09 de julho de 2026
Tribuna do Leitor

Azuizinhos e recursos


| Tempo de leitura: 3 min

Tendo em vista a celeuma que está causando o assunto “Azulzinho”, também vou me atrever a colocar minha colher neste caldeirão em ebulição. Leio todas as cartas publicadas na Tribuna do Leitor, recortando e arquivando muitas delas. A última carta foi publicada nessa Tribuna na edição de 20.06.08, de autoria de Terê Carvalho, sob o enfoque “Vítima de um equívoco”. Segundo relata ela, ao sair de um supermercado, colocou o cinto de segurança, isto num sábado de maio pela manhã, quando deparou-se com um azulzinho ao atravessar um semáforo na av. Comendador José da Silva Martha.

Ao chegar em sua casa, comentou com a família: “ainda bem que estou de cinto”, e tal não foi a surpresa quando, dias após, a multa chegou, dizendo que não adiantava recorrer, porque valeria a palavra do guarda contra a sua.
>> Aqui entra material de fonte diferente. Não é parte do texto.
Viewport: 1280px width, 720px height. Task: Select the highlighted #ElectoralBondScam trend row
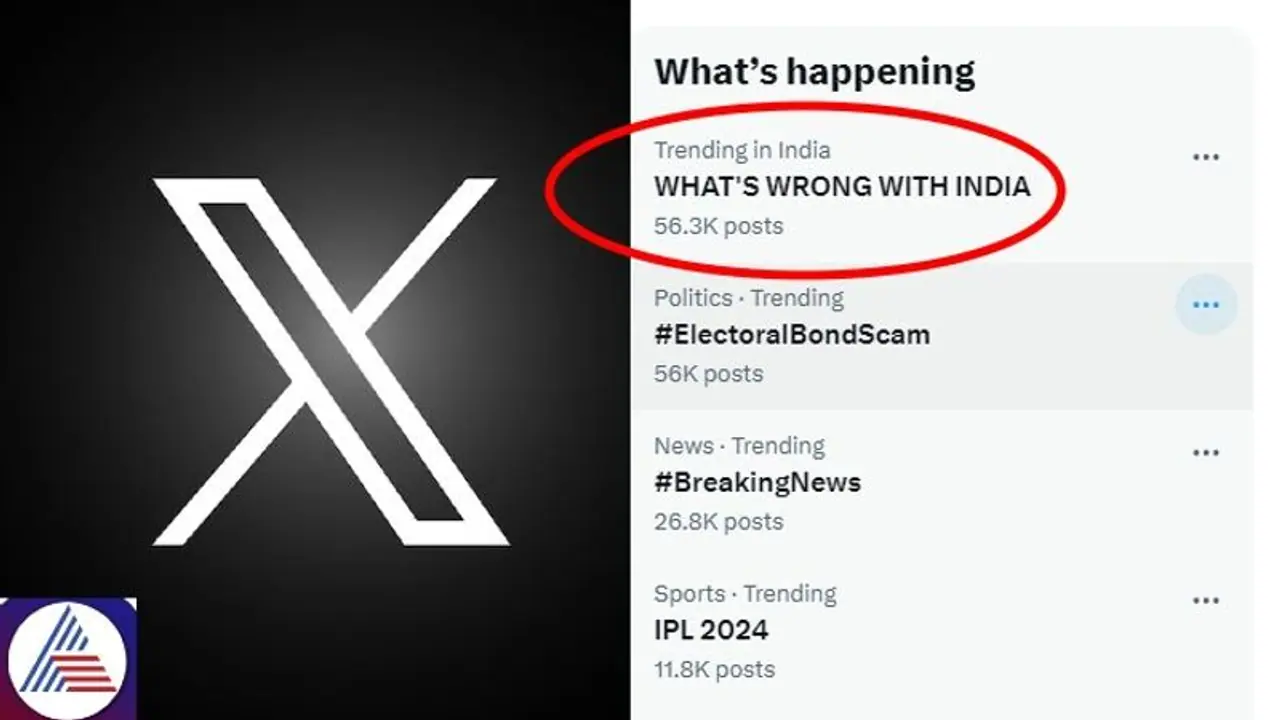(x=900, y=335)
Talvez esse azulzinho, mal orientado, desconheça o que reza o artigo 167 do Código de Trânsito Brasileiro-CTB, in verbis: “deixar o condutor ou passageiro de usar o cinto de segurança, conforme previsto no artigo 65: infração gravíssima, penalidade de multa.

Medida Administrativa - Retenção do veículo até a colocação do cinto pelo infrator.” Pois bem, na lavratura do auto de infração não foi obedecido o que consta da lei, daí a insubsistência do procedimento do guarda.

Por sua vez, o artigo 281 do CTB também reza: “A autoridade de trânsito na esfera de competência estabelecida neste código e dentro de sua circunscrição, julgará a consistência do auto de infração e aplicará penalidade cabível.”

Parágrafo único: “o auto de infração será arquivado e seu registro julgado insubsistente:

I - Se considerado inconsistente ou irregular;

II - Se no prazo de 30 dias não for expedida a notificação e autuação”.

Nos termos deste artigo, no caso de d. Terê Carvalho, a autoridade deve cancelar, de ofício, o auto de infração e arquivá-lo, porque a autuação descumpriu o que reza o artigo 167 do CTB. Caberia ao azulzinho providenciar a retenção do veículos até a colocação do cinto pelo infrator, sob pena deste continuar em infração e sujeitá-lo a uma segunda multa, em eventual fiscalização posterior. Outra grande celeuma vem causando os julgamentos feitos pela JARI local, porquanto são muitas as queixas dos munícipes de que os julgamentos são decididos, na maioria, com o carimbo de “Indeferido”.

Basta clicar no Jornal da Cidade - Tribuna do Leitor, para se confirmar isso.

Por oportuno, proponho às autoridades do nosso Executivo e Legislativo transferir essa competência para o Conselho Municipal de Contribuintes, em boa hora criado pela lei 5304, de 28.11.2005, constituído por uma elite de pessoas recrutadas no Executivo e representantes da classe de advogados - OAB, contabilistas e economistas; pois as decisões desse Conselho são terminativas para a Fazenda Municipal, sendo que aos recorrentes ainda resta o poder Judiciário, em caso de decisão desfavorável.

A proposição que ora se faz encontra agasalho no artigo 3º da lei 5034/05, inciso I: “compete ao Conselho de Contribuintes - julgar os recursos interpostos contra decisões de primeira Instância administrativa que versem sobre lançamento de impostos, taxas e contribuições, imunidades, suspensão, extinção, e exclusão de crédito tributário, e aplicação de penalidade de qualquer natureza; aí está incluída e penalidade de trânsito, considerando que a Emdurb é um braço da Prefeitura, um serviço descentralizado da fiscalização de trânsito quanto à coleta de lixo, funerária e cemitérios.

Ao contrário da JARI, o Conselho Fazendário Municipal deferiu 80% dos recursos interpostos, sendo que a prefeitura ganhou 20% dos recursos, tudo conforme reportagem do Jornal da Cidade, edição de 11.07.08, enquanto a JARI deferiu apenas 11% dos recursos, contra 89% de indeferidos, segundo a manifestação do sr. presidente da Emdurb, constante da audiência pública realizada na Câmara em 28.05.08 e que também constou da coluna Entrelinhas do Jornal da Cidade, da mesma data. Atenciosamente.